Geçtiğimiz hafta son yazım 7 Haziran seçiminden bir gün önce yayınlandı.
O günden bu yana neler değişti neler…
Partiler, 6 Haziran akşamına kadar büyük sancılar yaşadı.
Seçmen, şimdiye dek olmadığı kadar sakindi.
Cumhurbaşkanı ve iktidar partisi, devletin tüm olanaklarını, son güne kadar pervasızca ve tepe tepe kullandılar.
Sonuç bekledikleri gibi çıkmadı.
Seçmen, verdiği oyla büyük ve net bir fotoğraf çekti, şimdilerde politikacılar o fotoğraf üzerinde çalışma yapıyorlar.
Oysa fotoğraf çok net.
Bu fotoğrafı okuyamayan partilerin yöneticileri, politikayı bırakıp simit satmaya soyunsalar, yine başarılı olamazlar…
Seçmen, verdiği oyla, muhalefet partilerine resmen “bir araya gelin” dedi.
“Normalleşin, politikayı da normalleştirin” dedi.
Tablo bu…
Yani her şey bir tarafa bırakılıp, üç muhalefet partisi ortak hareket ettiği takdirde, ancak normalleşme başlayabilir.

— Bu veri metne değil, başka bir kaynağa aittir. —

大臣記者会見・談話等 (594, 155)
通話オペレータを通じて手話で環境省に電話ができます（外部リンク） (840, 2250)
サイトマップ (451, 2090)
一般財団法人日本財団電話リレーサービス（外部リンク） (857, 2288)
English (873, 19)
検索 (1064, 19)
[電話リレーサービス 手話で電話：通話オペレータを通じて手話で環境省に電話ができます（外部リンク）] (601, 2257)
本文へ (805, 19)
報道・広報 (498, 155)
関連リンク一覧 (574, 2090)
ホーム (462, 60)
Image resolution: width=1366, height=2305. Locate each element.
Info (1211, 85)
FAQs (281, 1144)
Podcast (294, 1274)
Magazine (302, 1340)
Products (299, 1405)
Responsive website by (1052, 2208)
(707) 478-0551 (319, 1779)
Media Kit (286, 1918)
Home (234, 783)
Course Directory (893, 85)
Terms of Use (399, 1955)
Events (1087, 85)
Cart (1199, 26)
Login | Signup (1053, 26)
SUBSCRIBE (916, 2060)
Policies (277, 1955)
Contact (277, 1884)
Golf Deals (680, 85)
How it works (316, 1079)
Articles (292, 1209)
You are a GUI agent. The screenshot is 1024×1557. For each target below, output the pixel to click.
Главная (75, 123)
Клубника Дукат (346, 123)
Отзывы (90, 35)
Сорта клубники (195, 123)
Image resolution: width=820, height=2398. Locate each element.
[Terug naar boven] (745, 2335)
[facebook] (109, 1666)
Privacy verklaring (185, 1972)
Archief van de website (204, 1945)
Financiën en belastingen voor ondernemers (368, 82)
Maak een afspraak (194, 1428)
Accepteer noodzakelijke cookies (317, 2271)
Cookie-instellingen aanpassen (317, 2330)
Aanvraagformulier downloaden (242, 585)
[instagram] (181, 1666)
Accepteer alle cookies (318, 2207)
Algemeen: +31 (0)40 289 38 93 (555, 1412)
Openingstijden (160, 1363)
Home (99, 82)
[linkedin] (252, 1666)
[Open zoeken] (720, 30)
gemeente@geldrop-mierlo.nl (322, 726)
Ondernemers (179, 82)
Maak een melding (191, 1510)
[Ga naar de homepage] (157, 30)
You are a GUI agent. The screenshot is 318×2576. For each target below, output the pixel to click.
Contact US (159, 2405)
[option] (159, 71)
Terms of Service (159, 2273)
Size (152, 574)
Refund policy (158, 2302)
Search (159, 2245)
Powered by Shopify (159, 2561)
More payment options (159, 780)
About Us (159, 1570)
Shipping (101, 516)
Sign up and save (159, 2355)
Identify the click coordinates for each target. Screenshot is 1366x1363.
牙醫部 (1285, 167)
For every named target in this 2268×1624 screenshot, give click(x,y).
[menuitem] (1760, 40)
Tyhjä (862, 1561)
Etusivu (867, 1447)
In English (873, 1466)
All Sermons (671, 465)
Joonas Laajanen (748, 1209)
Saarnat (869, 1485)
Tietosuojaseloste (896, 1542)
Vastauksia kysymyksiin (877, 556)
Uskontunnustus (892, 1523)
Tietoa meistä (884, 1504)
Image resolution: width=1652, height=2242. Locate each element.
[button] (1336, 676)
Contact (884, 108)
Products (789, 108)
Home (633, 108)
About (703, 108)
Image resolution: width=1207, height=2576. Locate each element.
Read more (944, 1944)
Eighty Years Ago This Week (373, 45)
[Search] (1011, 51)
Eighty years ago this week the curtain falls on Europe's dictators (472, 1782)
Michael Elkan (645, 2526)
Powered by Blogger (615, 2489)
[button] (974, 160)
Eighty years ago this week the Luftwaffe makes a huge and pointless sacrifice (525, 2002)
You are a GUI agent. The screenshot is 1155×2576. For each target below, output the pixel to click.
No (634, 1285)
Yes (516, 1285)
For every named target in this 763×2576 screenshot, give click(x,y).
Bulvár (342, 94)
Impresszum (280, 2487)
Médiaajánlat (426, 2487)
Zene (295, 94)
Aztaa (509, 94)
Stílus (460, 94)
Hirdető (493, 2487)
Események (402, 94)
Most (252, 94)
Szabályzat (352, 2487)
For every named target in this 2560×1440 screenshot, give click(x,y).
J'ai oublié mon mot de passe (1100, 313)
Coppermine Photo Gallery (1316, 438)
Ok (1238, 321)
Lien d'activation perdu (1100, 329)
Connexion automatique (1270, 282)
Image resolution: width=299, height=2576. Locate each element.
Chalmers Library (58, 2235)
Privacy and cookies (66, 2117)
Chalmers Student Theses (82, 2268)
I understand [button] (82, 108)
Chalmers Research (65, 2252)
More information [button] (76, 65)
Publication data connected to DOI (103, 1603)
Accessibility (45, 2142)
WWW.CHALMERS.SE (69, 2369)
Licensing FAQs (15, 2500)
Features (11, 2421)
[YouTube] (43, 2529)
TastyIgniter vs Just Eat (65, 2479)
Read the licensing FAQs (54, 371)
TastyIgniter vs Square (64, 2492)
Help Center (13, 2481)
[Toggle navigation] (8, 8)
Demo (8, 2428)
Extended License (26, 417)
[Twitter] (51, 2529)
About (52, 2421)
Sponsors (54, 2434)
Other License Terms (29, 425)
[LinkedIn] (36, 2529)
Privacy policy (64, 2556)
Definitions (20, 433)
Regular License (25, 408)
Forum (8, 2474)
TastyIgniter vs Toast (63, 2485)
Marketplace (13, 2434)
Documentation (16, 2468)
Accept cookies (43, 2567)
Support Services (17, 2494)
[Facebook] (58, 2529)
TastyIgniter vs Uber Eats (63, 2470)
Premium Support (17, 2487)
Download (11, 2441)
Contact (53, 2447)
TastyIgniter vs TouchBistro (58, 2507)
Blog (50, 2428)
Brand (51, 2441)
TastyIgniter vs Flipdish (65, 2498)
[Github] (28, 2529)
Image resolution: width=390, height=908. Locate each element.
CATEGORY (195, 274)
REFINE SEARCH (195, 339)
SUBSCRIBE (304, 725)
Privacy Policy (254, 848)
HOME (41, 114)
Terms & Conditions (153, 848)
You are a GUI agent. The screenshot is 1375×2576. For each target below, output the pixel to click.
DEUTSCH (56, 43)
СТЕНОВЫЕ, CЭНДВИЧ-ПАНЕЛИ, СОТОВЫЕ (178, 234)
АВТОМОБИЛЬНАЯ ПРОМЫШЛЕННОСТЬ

12 yılın hesabı ancak böyle bir birliktelikle sorulabilir.
Çünkü koalisyonda tek adamlık yoktur, uzlaşma vardır.
Çünkü seçmen böyle net bir fotoğraf çekmiştir.
AKP ile koalisyon yapmaya yanaşan hangi parti olursa olsun, tabanına bunu anlatamaz ve oy erozyonuna mahkum olur, eriyip gider.
Erken seçim istemek, seçmene saygısızlıktır.
Erken seçim istemek, “istediğim olmadı sevgili seçmen, hadi bir daha deneyelim” kolaycılığıdır.
Dünyada, yıllardır koalisyonlarla gül gibi yönetilen ülkeler olduğunu da unutmamak gerek.
Gaziantep seçim sonucuna gelince;
Egomu bir tarafa bırakarak şunu belirteyim;
Her ne kadar belirsizlik varsa da tahminler yapılamıyorsa da seçimden 3 gün önce, gazetede masamın üzerine yazıp bıraktığım tahminim aynen tuttu.
Ben şimdi uzaktayım, arkadaşlar masamdaki küçük nota bakabilirler.
6 – 2 – 2 – 2 olarak, zor bir tahmin yapmıştım.
Bizim sıradan yurttaşlar olarak tahminlerimiz tutsa da top şimdi Ankara’nın ayağında.
Ankara’nın “kırmızı çizgileri” birbirine karışmış ya!
Ve Ankara şimdilik patinaj yapmayı sürdürüyor.
Bakalım neler olacak?
Oyuna mı gelecekler, normalleşecekler mi?